BlackCloak: C-Suite Execs Easy Targets for Cybercriminals
BlackCloak, a digital executive protection provider, this week released its latest study, “Examining the Modern Attack Surface: Quantifying the Risks to Individuals and the Enterprise.” The study reveals just how shockingly vulnerable C-suite execs are.
BlackCloak polled over 1,000 members just before they onboarded onto its digital executive protection platform.
Key findings include:
- Eighty-seven percent of execs’ personal devices have no security installed.
- Another 87% have passwords leaked on the dark web.
- Twenty-seven percent of execs’ personal devices contain malware.
- Seventy-six percent of execs’ personal devices are actively leaking data.
- Twenty-three percent of execs have open ports on their home network.
- Twenty percent of those have open security cameras.
- Fifty-three percent aren’t using a secure password manager.
Chris Pierson is BlackCloak‘s founder and CEO.
“The two findings that stand out the most to us are the fact that 23% of executives have open ports on their home network, and that 40% of executives have their home IP address available on data broker websites,” he said. “Open ports in home environments are very unusual and the fact that data brokers have evolved from harvesting names, emails and addresses to collecting home IP addresses presents all sorts of new risks. It’s like having the front door for your executives’ homes wide open.”
On the personal level, executives are exposing themselves to a variety of threats, including spoofing and impersonations, identity theft, financial fraud, account takeover, malware and ransomware, reputation damage, and communications hijacking, among others, Pierson said.
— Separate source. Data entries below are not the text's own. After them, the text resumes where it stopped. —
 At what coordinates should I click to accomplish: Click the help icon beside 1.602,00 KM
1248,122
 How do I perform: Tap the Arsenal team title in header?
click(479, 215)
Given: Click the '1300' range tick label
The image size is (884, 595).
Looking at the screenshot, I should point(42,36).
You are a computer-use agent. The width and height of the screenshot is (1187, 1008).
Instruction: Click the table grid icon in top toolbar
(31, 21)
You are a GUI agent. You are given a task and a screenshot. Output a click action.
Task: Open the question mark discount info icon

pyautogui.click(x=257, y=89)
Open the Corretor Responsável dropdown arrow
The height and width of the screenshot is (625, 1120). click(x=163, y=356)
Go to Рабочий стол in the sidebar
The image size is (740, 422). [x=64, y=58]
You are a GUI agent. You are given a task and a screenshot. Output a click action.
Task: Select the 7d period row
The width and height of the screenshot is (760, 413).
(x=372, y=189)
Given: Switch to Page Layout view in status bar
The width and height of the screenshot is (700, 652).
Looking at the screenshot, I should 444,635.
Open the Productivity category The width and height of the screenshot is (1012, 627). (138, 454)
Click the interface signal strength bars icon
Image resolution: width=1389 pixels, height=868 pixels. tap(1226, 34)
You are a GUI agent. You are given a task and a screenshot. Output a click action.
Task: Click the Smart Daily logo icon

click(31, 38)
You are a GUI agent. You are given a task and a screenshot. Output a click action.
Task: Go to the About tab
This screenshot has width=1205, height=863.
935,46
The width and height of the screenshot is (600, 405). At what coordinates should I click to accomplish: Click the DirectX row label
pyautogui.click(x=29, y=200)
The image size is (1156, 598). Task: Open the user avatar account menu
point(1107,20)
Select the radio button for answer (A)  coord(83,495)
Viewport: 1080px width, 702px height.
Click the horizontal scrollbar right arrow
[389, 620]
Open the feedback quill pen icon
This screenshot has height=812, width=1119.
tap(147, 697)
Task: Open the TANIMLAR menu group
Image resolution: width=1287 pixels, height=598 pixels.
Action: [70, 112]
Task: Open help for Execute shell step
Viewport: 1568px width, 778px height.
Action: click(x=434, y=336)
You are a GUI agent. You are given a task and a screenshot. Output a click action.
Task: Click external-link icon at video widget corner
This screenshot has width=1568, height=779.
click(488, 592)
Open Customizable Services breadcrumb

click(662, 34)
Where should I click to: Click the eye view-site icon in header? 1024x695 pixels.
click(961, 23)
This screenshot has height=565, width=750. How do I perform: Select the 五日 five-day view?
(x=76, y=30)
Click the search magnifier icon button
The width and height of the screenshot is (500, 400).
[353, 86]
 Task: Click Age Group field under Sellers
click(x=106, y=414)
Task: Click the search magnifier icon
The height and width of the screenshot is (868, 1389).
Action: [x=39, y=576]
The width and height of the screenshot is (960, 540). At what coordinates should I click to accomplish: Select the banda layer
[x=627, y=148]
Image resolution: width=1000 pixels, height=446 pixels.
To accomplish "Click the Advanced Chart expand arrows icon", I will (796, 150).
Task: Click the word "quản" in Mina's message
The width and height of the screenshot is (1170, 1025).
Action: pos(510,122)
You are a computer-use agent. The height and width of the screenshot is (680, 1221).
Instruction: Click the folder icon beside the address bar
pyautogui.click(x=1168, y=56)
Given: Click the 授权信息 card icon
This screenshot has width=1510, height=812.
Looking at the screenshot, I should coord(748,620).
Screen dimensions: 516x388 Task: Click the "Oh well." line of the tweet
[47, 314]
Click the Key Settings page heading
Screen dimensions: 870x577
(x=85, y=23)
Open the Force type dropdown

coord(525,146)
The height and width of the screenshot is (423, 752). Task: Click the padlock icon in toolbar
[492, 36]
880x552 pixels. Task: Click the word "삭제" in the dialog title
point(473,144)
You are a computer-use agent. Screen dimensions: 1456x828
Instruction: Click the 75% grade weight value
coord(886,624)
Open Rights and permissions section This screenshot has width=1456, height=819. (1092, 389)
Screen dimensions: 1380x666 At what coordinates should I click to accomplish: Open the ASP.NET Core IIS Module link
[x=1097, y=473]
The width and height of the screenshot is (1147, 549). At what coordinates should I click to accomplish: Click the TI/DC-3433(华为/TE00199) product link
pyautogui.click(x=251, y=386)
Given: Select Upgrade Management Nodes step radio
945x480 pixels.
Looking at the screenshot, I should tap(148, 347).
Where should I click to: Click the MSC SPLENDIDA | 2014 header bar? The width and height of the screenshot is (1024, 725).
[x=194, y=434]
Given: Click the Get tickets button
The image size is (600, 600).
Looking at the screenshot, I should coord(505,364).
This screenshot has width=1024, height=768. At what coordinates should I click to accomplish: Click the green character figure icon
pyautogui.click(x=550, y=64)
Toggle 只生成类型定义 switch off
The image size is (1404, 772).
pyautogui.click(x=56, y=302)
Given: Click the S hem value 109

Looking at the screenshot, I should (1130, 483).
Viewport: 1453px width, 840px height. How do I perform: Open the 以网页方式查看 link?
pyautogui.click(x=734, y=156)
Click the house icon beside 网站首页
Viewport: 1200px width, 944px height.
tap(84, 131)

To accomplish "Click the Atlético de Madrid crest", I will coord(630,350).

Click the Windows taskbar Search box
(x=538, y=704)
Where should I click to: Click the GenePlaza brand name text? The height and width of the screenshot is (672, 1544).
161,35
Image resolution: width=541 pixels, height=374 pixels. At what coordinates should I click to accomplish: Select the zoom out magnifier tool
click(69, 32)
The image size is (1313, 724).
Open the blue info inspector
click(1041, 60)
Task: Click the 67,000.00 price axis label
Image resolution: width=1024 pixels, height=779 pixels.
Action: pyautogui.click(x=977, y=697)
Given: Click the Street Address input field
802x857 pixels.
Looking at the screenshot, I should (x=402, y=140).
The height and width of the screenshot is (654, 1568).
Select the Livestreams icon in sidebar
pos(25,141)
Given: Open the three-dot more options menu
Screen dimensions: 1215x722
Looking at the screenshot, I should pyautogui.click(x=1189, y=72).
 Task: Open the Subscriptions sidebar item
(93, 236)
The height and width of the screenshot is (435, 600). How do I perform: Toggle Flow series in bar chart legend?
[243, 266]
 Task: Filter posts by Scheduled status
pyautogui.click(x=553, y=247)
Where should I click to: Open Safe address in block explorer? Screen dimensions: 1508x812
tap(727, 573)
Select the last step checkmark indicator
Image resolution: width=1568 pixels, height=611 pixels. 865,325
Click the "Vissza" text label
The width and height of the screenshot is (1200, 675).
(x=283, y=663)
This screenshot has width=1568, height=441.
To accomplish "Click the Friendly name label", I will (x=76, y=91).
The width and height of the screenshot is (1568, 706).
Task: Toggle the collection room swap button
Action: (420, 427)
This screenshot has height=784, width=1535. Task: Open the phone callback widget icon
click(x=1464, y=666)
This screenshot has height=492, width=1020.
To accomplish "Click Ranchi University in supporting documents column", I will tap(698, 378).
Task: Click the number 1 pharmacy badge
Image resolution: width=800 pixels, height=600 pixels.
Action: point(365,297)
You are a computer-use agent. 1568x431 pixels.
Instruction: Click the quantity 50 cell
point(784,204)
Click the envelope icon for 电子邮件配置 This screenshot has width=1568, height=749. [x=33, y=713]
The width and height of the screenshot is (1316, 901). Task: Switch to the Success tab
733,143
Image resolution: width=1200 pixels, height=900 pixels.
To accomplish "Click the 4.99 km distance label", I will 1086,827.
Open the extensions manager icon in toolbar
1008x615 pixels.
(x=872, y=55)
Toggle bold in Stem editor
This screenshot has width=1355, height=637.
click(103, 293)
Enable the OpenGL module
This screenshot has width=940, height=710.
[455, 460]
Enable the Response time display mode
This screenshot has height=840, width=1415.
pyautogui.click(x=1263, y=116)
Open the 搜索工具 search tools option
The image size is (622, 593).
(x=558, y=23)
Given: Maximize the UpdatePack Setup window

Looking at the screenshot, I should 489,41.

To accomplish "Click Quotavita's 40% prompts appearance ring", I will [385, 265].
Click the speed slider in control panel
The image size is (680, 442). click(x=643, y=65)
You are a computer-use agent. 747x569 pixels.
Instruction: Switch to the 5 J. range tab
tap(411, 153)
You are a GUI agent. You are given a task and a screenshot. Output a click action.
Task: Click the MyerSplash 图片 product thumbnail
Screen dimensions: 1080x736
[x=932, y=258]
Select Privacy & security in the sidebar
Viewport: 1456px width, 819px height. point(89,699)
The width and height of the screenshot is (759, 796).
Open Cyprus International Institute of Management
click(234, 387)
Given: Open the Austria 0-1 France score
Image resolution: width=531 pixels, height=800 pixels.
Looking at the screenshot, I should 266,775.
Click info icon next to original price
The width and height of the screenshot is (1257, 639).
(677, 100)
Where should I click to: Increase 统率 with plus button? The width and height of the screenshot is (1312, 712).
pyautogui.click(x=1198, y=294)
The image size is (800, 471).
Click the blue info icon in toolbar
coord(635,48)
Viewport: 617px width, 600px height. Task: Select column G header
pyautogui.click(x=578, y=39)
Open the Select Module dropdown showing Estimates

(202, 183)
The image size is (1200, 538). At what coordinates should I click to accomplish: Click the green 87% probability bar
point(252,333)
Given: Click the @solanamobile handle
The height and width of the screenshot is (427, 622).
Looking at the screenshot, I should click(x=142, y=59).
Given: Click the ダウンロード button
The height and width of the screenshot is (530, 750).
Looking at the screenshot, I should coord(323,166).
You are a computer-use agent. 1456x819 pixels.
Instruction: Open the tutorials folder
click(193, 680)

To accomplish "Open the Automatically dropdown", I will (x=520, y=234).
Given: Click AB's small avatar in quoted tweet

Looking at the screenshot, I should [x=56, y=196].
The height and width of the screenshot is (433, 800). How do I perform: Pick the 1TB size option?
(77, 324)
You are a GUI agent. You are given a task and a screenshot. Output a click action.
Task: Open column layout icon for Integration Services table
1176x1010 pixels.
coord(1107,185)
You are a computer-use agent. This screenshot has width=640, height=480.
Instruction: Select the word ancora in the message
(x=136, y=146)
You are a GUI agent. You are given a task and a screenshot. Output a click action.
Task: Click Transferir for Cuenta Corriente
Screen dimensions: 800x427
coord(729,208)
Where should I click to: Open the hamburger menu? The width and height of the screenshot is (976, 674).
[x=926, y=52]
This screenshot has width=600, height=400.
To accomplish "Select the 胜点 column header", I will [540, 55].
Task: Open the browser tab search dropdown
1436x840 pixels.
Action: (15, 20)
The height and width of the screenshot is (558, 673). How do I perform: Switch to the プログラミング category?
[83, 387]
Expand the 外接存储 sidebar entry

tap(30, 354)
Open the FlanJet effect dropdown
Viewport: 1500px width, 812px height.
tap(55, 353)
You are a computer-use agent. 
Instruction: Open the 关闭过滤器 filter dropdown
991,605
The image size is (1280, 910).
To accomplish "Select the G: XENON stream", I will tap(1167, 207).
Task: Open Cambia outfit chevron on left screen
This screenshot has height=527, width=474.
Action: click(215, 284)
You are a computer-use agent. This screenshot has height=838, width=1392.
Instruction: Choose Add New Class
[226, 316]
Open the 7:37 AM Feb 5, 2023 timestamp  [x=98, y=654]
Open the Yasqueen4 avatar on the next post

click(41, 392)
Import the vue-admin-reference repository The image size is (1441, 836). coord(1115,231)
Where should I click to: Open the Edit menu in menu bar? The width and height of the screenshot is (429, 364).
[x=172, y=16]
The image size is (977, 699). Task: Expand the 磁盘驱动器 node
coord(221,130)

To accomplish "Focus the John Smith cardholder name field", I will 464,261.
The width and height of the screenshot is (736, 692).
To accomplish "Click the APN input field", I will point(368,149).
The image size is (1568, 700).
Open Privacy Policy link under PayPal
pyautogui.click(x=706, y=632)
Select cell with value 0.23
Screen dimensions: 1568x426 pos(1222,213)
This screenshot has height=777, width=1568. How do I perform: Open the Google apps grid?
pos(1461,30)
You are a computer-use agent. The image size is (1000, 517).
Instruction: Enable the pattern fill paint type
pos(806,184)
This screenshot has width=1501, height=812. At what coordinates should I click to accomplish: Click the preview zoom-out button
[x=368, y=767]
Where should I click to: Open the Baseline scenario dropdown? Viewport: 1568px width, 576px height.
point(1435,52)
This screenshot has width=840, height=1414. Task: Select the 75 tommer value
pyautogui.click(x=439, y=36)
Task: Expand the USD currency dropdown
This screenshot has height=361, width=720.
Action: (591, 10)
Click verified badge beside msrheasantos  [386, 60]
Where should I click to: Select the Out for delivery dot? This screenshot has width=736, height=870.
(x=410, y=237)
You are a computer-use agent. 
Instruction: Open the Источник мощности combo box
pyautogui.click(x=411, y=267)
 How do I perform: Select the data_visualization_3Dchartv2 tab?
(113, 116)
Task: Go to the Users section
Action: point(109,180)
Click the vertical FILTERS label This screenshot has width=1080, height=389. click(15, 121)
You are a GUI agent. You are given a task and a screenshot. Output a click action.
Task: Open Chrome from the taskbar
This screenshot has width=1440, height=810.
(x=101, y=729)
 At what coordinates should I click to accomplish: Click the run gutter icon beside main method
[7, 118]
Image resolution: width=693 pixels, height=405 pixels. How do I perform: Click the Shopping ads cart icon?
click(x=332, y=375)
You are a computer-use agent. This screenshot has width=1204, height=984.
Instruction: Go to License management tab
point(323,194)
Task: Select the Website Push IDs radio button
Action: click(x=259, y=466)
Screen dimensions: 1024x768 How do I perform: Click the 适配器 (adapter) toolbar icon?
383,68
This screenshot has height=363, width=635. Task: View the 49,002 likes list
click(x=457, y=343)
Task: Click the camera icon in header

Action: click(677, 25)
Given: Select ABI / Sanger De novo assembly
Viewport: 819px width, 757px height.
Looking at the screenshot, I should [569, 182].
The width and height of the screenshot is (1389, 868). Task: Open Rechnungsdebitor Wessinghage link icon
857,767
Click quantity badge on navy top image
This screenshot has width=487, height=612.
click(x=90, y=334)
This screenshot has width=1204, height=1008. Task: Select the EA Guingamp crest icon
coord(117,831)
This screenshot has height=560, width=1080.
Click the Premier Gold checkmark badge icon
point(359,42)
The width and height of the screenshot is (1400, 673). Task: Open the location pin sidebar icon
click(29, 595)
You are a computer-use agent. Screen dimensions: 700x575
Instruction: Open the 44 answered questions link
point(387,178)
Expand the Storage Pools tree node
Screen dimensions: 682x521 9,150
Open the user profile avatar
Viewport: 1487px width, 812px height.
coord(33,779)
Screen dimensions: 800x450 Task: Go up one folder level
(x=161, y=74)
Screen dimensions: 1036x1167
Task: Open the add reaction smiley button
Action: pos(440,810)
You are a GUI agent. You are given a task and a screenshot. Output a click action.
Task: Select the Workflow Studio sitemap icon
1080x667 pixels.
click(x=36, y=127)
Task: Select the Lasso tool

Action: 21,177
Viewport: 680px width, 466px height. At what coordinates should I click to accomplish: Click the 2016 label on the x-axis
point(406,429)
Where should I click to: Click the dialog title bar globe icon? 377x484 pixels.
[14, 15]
“What’s notable here is that these threats can also have direct impact or collateral damage on their company,” he said. “For example, malware and home network compromise can serve as the path of least resistance into the executives’ company, while reputation damage and impersonations can negatively impact business continuity.”
The challenge is that security teams cannot simply extend corporate security into personal digital lives, and that consumer-grade security is not built to protect those who are directly targeted, Pierson said.
“For organizations that don’t provide digital executive protection solutions, imploring that executives set up and use antivirus software, password vaults, and multifactor authentication (MFA) across all personal accounts is a daunting, yet important task,” he said. “But then the challenge becomes who is going to monitor it and check the yes or no box when something that is unknown tries to run? In addition, going through the arduous process of data broker removal, or finding and remediating your dark web password exposure, are two other security measures that will improve an executive’s risk profile.”